**TASK DETAILS:** Your response should consist of the lines below, printed exactly.

--- RECORDS TO USE Enclosed Below ---

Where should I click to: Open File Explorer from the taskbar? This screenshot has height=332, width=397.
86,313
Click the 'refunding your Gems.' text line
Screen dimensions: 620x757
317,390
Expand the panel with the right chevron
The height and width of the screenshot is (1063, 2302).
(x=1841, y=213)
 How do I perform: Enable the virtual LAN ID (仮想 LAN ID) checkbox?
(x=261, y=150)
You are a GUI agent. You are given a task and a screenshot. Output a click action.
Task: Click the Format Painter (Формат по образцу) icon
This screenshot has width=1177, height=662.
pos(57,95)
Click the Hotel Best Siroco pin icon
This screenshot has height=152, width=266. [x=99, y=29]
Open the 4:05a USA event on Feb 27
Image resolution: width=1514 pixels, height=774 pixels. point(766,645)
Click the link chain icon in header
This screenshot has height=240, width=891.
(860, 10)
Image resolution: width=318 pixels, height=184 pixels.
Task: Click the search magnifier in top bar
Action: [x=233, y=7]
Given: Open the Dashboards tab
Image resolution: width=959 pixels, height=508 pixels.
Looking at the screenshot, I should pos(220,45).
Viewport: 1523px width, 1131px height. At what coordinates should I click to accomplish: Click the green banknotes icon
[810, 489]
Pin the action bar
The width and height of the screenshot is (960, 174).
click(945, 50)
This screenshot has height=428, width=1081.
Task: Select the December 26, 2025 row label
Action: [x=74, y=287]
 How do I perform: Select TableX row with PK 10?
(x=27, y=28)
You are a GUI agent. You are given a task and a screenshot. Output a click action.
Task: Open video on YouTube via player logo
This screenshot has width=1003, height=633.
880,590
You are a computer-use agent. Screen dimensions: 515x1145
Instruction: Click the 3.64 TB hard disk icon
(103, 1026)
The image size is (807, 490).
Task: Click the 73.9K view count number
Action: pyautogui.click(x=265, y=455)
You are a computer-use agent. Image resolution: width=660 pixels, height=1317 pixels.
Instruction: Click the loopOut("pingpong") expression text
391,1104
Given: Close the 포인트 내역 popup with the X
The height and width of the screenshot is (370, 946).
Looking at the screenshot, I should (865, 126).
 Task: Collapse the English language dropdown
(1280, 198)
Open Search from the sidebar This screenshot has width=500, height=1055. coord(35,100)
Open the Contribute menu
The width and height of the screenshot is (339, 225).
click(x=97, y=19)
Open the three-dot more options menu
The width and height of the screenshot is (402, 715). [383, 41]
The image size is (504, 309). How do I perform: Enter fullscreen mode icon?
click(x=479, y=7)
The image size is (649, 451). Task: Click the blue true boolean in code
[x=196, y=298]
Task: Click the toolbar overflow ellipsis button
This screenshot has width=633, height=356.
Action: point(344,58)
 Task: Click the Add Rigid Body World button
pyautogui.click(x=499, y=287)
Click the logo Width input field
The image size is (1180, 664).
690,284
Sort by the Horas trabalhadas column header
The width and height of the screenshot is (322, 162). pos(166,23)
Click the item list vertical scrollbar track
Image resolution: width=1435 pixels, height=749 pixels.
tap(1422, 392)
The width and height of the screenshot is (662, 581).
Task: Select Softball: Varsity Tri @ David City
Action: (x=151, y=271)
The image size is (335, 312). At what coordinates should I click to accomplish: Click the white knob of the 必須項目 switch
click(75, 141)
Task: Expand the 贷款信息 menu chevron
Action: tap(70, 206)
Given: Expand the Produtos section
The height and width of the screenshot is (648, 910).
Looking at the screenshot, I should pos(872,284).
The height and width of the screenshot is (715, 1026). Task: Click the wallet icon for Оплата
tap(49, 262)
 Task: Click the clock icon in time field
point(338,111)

--- End of Enclosed RECORDS TO USE ---

**ANSWER FOR THIS EXERCISE:**
Where should I click to: Open File Explorer from the taskbar? This screenshot has height=332, width=397.
86,313
Click the 'refunding your Gems.' text line
Screen dimensions: 620x757
317,390
Expand the panel with the right chevron
The height and width of the screenshot is (1063, 2302).
(x=1841, y=213)
 How do I perform: Enable the virtual LAN ID (仮想 LAN ID) checkbox?
(x=261, y=150)
You are a GUI agent. You are given a task and a screenshot. Output a click action.
Task: Click the Format Painter (Формат по образцу) icon
This screenshot has width=1177, height=662.
pos(57,95)
Click the Hotel Best Siroco pin icon
This screenshot has height=152, width=266. [x=99, y=29]
Open the 4:05a USA event on Feb 27
Image resolution: width=1514 pixels, height=774 pixels. point(766,645)
Click the link chain icon in header
This screenshot has height=240, width=891.
(860, 10)
Image resolution: width=318 pixels, height=184 pixels.
Task: Click the search magnifier in top bar
Action: [x=233, y=7]
Given: Open the Dashboards tab
Image resolution: width=959 pixels, height=508 pixels.
Looking at the screenshot, I should pos(220,45).
Viewport: 1523px width, 1131px height. At what coordinates should I click to accomplish: Click the green banknotes icon
[810, 489]
Pin the action bar
The width and height of the screenshot is (960, 174).
click(945, 50)
This screenshot has height=428, width=1081.
Task: Select the December 26, 2025 row label
Action: [x=74, y=287]
 How do I perform: Select TableX row with PK 10?
(x=27, y=28)
You are a GUI agent. You are given a task and a screenshot. Output a click action.
Task: Open video on YouTube via player logo
This screenshot has width=1003, height=633.
880,590
You are a computer-use agent. Screen dimensions: 515x1145
Instruction: Click the 3.64 TB hard disk icon
(103, 1026)
The image size is (807, 490).
Task: Click the 73.9K view count number
Action: pyautogui.click(x=265, y=455)
You are a computer-use agent. Image resolution: width=660 pixels, height=1317 pixels.
Instruction: Click the loopOut("pingpong") expression text
391,1104
Given: Close the 포인트 내역 popup with the X
The height and width of the screenshot is (370, 946).
Looking at the screenshot, I should (865, 126).
 Task: Collapse the English language dropdown
(1280, 198)
Open Search from the sidebar This screenshot has width=500, height=1055. coord(35,100)
Open the Contribute menu
The width and height of the screenshot is (339, 225).
click(x=97, y=19)
Open the three-dot more options menu
The width and height of the screenshot is (402, 715). [383, 41]
The image size is (504, 309). How do I perform: Enter fullscreen mode icon?
click(x=479, y=7)
The image size is (649, 451). Task: Click the blue true boolean in code
[x=196, y=298]
Task: Click the toolbar overflow ellipsis button
This screenshot has width=633, height=356.
Action: point(344,58)
 Task: Click the Add Rigid Body World button
pyautogui.click(x=499, y=287)
Click the logo Width input field
The image size is (1180, 664).
690,284
Sort by the Horas trabalhadas column header
The width and height of the screenshot is (322, 162). pos(166,23)
Click the item list vertical scrollbar track
Image resolution: width=1435 pixels, height=749 pixels.
tap(1422, 392)
The width and height of the screenshot is (662, 581).
Task: Select Softball: Varsity Tri @ David City
Action: (x=151, y=271)
The image size is (335, 312). At what coordinates should I click to accomplish: Click the white knob of the 必須項目 switch
click(75, 141)
Task: Expand the 贷款信息 menu chevron
Action: tap(70, 206)
Given: Expand the Produtos section
The height and width of the screenshot is (648, 910).
Looking at the screenshot, I should pos(872,284).
The height and width of the screenshot is (715, 1026). Task: Click the wallet icon for Оплата
tap(49, 262)
 Task: Click the clock icon in time field
point(338,111)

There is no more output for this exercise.